— Start Text to read —

Re: [IndexedDB] IDBCursor.update for cursors returned from IDBIndex.openCursor from Jeremy Orlow on 2010-09-17 (public-webapps@w3.org from July to September 2010)

From: Jeremy Orlow <jorlow@chromium.org>
Date: Fri, 17 Sep 2010 10:46:26 +0100
To: Jonas Sicking <jonas@sicking.cc>
Cc: public-webapps WG <public-webapps@w3.org>
Message-ID: <AANLkTi=3dFRtFjFmgWwOkNxPKXN_TQ8=kxJ2Bjqb-UFN@mail.gmail.com>
On Fri, Sep 17, 2010 at 1:06 AM, Jonas Sicking <jonas@sicking.cc> wrote:

> On Thu, Sep 16, 2010 at 2:23 PM, Jeremy Orlow <jorlow@chromium.org> wrote:
> > On Thu, Sep 16, 2010 at 8:53 PM, Jonas Sicking <jonas@sicking.cc> wrote:
> >>
> >> On Thu, Sep 16, 2010 at 2:15 AM, Jeremy Orlow <jorlow@chromium.org>
> wrote:
> >> > Wait a sec.  What are the use cases for non-object cursors anyway?
>  They
> >> > made perfect sense back when we allowed explicit index management, but
> >> > now
> >> > they kind of seem like a premature optimization or possibly even dead
> >> > weight.  Maybe we should just remove them altogether?
> >>
> >> They are still useful for joins. Consider an objectStore "employees":
> >>
> >> { id: 1, name: "Sven", employed: "1-1-2010" }
> >> { id: 2, name: "Bert", employed: "5-1-2009" }
> >> { id: 3, name: "Adam", employed: "6-6-2008" }
> >> And objectStore "sales"
> >>
> >> { seller: 1, candyName: "lollipop", quantity: 5, date: "9-15-2010" }
> >> { seller: 1, candyName: "swedish fish", quantity: 12, date: "9-15-2010"

— End Text to read —
— Start Supplied entries —

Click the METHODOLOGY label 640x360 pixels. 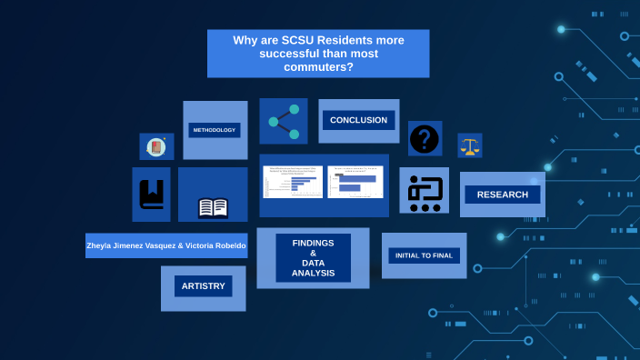(x=215, y=130)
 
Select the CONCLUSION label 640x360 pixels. (x=358, y=120)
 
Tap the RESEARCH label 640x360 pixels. (x=502, y=195)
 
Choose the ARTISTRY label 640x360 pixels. (x=203, y=286)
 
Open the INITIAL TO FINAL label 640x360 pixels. (x=424, y=255)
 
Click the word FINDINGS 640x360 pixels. (x=313, y=243)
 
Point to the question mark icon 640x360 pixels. (x=425, y=139)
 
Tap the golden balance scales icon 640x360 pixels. (x=469, y=145)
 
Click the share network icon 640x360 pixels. (x=284, y=121)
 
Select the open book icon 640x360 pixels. (x=213, y=208)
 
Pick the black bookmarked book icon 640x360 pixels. (x=151, y=194)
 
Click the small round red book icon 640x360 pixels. (x=155, y=146)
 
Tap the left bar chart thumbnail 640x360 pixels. (x=292, y=182)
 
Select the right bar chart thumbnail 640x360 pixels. (x=355, y=182)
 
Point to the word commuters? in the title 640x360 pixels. (x=318, y=66)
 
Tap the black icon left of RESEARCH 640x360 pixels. (x=424, y=192)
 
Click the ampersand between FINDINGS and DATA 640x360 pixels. (x=313, y=254)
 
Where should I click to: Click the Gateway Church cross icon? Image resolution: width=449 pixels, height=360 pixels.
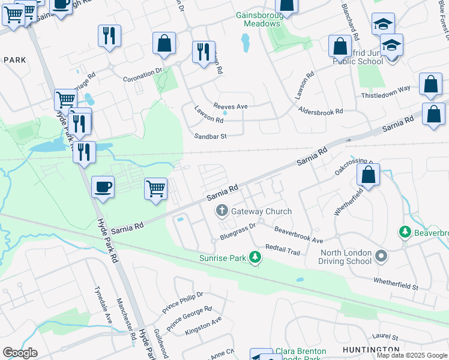(x=221, y=211)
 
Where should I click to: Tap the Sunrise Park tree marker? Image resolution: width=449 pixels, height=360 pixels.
(x=256, y=258)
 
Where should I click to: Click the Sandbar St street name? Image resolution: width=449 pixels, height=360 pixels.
(x=210, y=136)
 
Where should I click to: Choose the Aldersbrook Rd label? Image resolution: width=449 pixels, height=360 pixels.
(x=321, y=112)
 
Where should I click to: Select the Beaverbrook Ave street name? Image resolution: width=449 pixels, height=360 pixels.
(x=298, y=235)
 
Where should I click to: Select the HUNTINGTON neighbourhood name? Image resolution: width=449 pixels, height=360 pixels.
(x=371, y=349)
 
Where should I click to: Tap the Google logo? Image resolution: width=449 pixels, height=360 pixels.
(x=20, y=353)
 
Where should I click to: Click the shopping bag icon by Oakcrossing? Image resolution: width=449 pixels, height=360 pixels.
(x=369, y=175)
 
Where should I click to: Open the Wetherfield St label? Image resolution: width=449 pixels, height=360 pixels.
(x=395, y=283)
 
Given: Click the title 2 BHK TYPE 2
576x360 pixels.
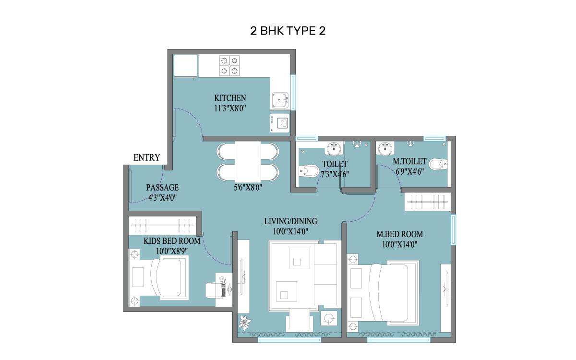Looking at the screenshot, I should (x=288, y=31).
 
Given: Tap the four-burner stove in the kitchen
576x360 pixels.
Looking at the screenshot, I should (x=229, y=66).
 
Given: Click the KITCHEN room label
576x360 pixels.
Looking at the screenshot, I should (x=230, y=98).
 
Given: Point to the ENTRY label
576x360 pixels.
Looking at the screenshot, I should (x=146, y=157).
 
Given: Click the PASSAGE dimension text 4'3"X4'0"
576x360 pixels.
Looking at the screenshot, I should (x=162, y=196).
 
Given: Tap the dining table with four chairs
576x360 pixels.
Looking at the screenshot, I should (x=248, y=162).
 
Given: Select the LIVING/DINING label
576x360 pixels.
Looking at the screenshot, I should (x=290, y=221).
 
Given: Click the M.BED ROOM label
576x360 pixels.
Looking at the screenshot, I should (x=399, y=234).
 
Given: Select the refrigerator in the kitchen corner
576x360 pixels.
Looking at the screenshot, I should (x=185, y=66).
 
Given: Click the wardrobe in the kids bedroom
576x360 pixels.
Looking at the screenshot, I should (x=163, y=225).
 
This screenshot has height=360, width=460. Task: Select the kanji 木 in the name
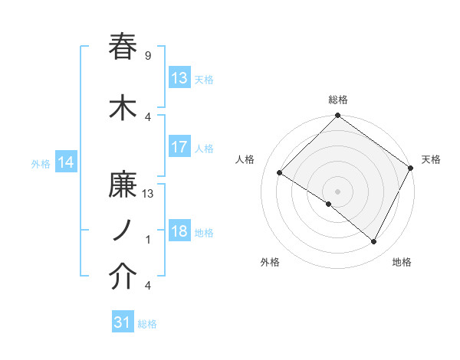tap(123, 109)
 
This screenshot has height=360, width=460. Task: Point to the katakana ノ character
tap(123, 231)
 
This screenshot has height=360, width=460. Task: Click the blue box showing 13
tap(179, 78)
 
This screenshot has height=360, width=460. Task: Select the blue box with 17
tap(179, 148)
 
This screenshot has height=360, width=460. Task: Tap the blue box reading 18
tap(179, 232)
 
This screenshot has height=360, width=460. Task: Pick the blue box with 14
tap(65, 162)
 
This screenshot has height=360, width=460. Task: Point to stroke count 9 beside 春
tap(148, 56)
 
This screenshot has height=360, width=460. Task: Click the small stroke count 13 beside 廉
tap(148, 194)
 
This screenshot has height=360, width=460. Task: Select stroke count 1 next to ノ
tap(148, 240)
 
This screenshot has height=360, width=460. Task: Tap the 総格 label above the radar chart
tap(338, 100)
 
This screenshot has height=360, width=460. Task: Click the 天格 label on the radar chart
tap(431, 159)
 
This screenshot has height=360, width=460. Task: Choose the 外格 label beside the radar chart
tap(270, 262)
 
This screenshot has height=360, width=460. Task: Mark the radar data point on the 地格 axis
tap(374, 242)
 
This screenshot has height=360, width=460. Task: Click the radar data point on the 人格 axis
tap(280, 173)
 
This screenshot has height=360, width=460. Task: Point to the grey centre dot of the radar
tap(337, 191)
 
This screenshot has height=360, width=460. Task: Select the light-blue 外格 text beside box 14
tap(41, 163)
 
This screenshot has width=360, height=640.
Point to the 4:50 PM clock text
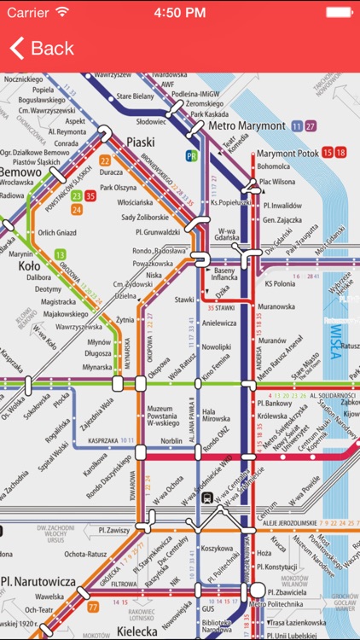(x=180, y=12)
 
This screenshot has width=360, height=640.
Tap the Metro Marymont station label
(x=247, y=125)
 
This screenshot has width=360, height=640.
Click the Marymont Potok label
(x=287, y=153)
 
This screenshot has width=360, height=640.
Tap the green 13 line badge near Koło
(x=61, y=254)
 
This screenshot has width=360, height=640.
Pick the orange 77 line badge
(x=93, y=608)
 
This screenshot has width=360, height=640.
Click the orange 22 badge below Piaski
(x=105, y=160)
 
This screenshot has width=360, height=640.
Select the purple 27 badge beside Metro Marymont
(x=311, y=125)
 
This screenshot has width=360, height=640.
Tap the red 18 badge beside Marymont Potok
(x=340, y=153)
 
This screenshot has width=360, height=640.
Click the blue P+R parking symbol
(x=192, y=156)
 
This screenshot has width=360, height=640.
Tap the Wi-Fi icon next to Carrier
(x=62, y=12)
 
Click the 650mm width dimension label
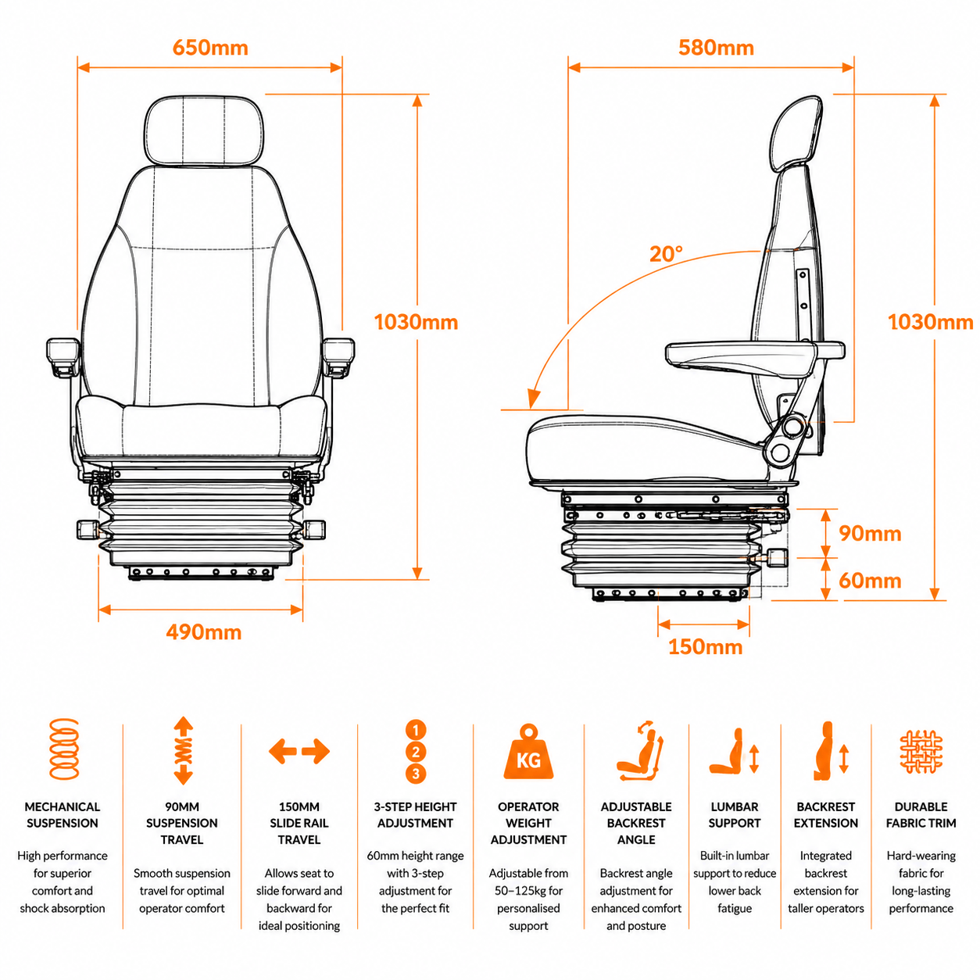click(210, 48)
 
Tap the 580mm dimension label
click(716, 48)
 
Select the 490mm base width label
click(203, 632)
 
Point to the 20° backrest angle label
click(666, 253)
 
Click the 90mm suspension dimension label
click(870, 534)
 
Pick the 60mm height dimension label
click(870, 581)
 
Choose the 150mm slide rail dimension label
click(705, 647)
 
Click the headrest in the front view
click(205, 131)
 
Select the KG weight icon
click(528, 752)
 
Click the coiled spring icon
click(63, 749)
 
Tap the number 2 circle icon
click(416, 752)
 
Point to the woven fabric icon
click(921, 752)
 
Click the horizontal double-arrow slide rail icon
click(299, 752)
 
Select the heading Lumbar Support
click(735, 815)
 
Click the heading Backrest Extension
click(825, 815)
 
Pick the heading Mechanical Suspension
click(62, 815)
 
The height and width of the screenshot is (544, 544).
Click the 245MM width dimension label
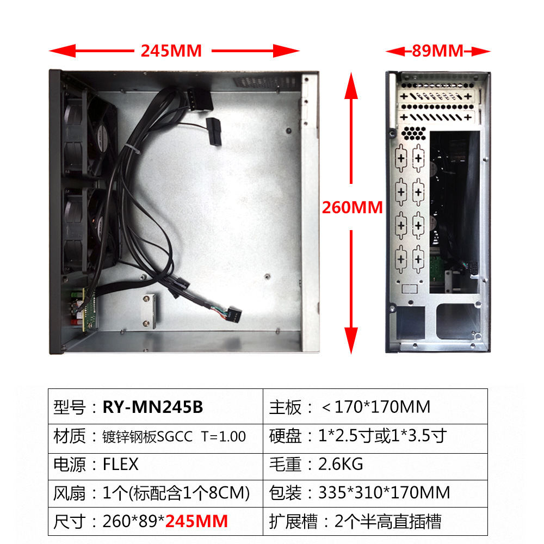point(171,51)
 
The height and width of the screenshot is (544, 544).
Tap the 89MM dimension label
point(437,51)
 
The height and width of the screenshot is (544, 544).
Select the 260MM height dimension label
point(353,207)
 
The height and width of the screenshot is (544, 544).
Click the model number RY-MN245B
point(153,406)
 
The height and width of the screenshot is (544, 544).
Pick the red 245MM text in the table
point(196,522)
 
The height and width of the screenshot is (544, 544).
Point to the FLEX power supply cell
point(121,465)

— End Supplied entries —

In the IndexedDB mailing-list message, what does Jonas Sicking say non-object cursors are still useful for?

Joins.